I had a call on the morning after my return, from one of the natives called John McRa. Hearing that I was interested in the Bagpipe, he said that he would like to show me some relics which he had in his possession. He had, among other things, an old chanter belonging to his grandfather, Donald McRa, and a silver medal won in 1835.

This same Donald had won the championship in 1791, and in 1835 when over eighty years of age, the old man again went south to compete for supremacy. But although he did not win the gold medal, he was awarded a special silver medal for his pluck as well as for his skill.

This same Donald McRa married a Fraser, and had two sons, John and Sandy, who were both pipers in the 71st. John afterwards became piper to Charles Sobieskie Stuart Wells, whose remains lie buried in the Fraser country.

Donald was a teacher of Bagpipe music, and one of his pupils was the famous player, M‘Rae (Pata?i~ beg-vounderlech), piper to the Earl of Seaforth.

The grandson took me to his house, a neat, well-furnished cottage, where he unfolded to me his treasures.

He also told me stories of Angus Mackay, and of the MacCrimmons, and of many a piper long since forgotten.

One of the last of the famous MacCrimmons, according to John, died in the old Fort of Glenelg, after the American War.
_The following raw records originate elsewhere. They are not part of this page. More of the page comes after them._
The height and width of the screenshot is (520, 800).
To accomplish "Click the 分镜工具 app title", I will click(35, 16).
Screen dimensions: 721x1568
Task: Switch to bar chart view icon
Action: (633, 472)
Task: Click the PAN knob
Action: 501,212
Another MacCrimmon, named Bruce, went as piper to Louis Philippe, after the battle of Waterloo. John rambled on in this way of old-world affairs for quite an hour, and I came away quite delighted with himself, and his house, and his treasures.

My impressions formed during this short visit to Skye, point to the conclusion that the Bagpipe is once more coming to the front in its old home, and that one day ere long a new race of MacCrimmons may arise to delight future generations with their skill.